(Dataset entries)
-------

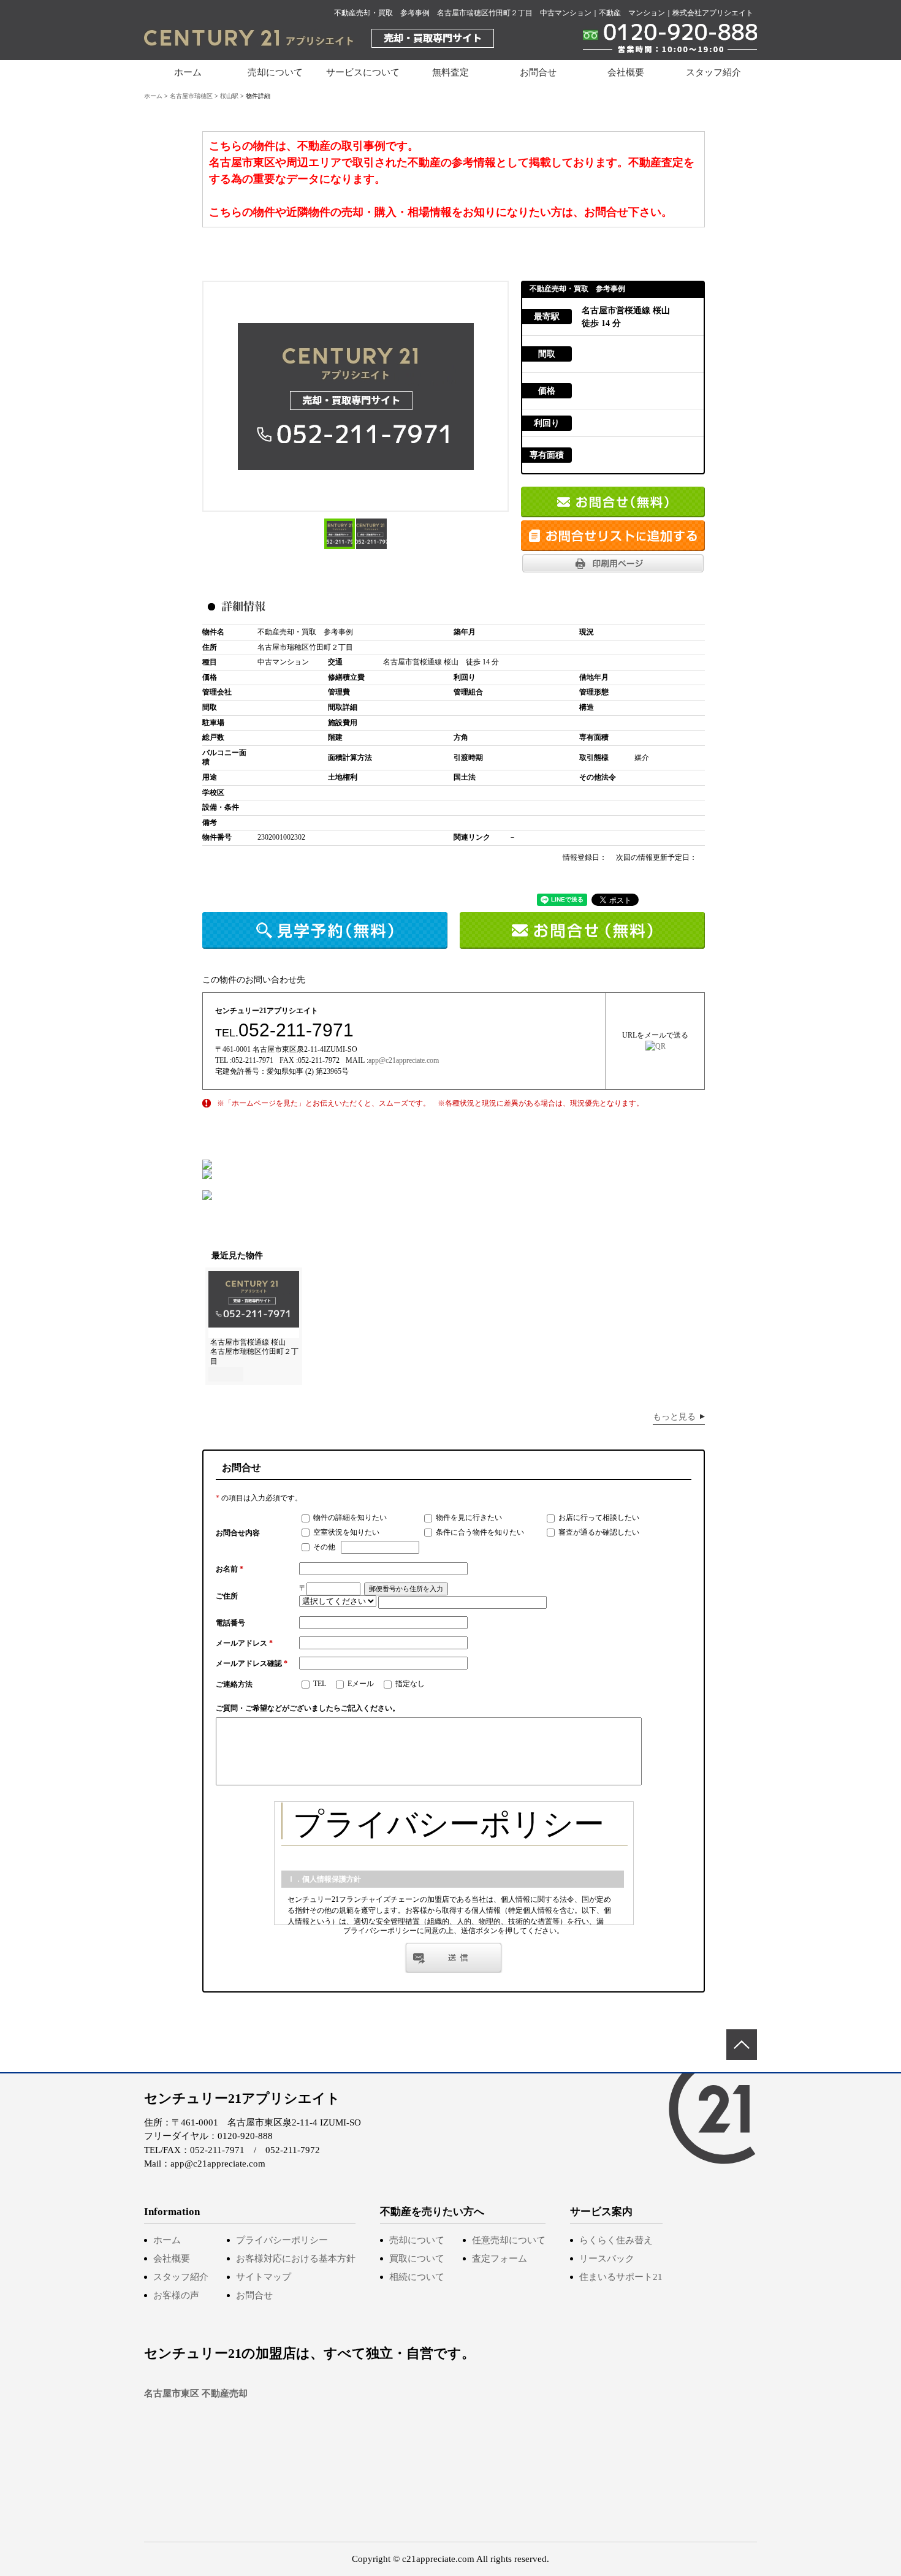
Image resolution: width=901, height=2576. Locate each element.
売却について (416, 2240)
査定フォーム (499, 2258)
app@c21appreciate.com (403, 1060)
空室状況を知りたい (345, 1532)
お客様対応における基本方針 (295, 2258)
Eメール (360, 1683)
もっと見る (674, 1416)
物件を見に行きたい (468, 1517)
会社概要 (625, 72)
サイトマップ (263, 2277)
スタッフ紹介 (713, 72)
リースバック (606, 2258)
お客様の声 (176, 2295)
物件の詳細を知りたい (349, 1517)
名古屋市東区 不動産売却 (196, 2393)
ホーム (188, 72)
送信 (454, 1957)
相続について (416, 2277)
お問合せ (538, 72)
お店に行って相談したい (598, 1517)
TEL (318, 1683)
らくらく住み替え (616, 2240)
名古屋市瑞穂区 (191, 96)
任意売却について (509, 2240)
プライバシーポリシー (282, 2240)
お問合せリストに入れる (613, 535)
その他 (323, 1547)
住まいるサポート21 (621, 2277)
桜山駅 (229, 96)
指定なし (409, 1683)
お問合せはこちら (613, 502)
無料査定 (450, 72)
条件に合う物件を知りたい (479, 1532)
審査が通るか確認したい (598, 1532)
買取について (416, 2258)
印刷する (613, 563)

-------

▶ Task statement: Set the data above down again exactly as given, with no pictures.

▶ Written answer:
Image resolution: width=901, height=2576. Locate each element.
売却について (416, 2240)
査定フォーム (499, 2258)
app@c21appreciate.com (403, 1060)
空室状況を知りたい (345, 1532)
お客様対応における基本方針 (295, 2258)
Eメール (360, 1683)
もっと見る (674, 1416)
物件を見に行きたい (468, 1517)
会社概要 (625, 72)
サイトマップ (263, 2277)
スタッフ紹介 (713, 72)
リースバック (606, 2258)
お客様の声 (176, 2295)
物件の詳細を知りたい (349, 1517)
名古屋市東区 不動産売却 (196, 2393)
ホーム (188, 72)
送信 (454, 1957)
相続について (416, 2277)
お問合せ (538, 72)
お店に行って相談したい (598, 1517)
TEL (318, 1683)
らくらく住み替え (616, 2240)
名古屋市瑞穂区 (191, 96)
任意売却について (509, 2240)
プライバシーポリシー (282, 2240)
お問合せリストに入れる (613, 535)
その他 (323, 1547)
住まいるサポート21 (621, 2277)
桜山駅 (229, 96)
指定なし (409, 1683)
お問合せはこちら (613, 502)
無料査定 (450, 72)
条件に合う物件を知りたい (479, 1532)
審査が通るか確認したい (598, 1532)
買取について (416, 2258)
印刷する (613, 563)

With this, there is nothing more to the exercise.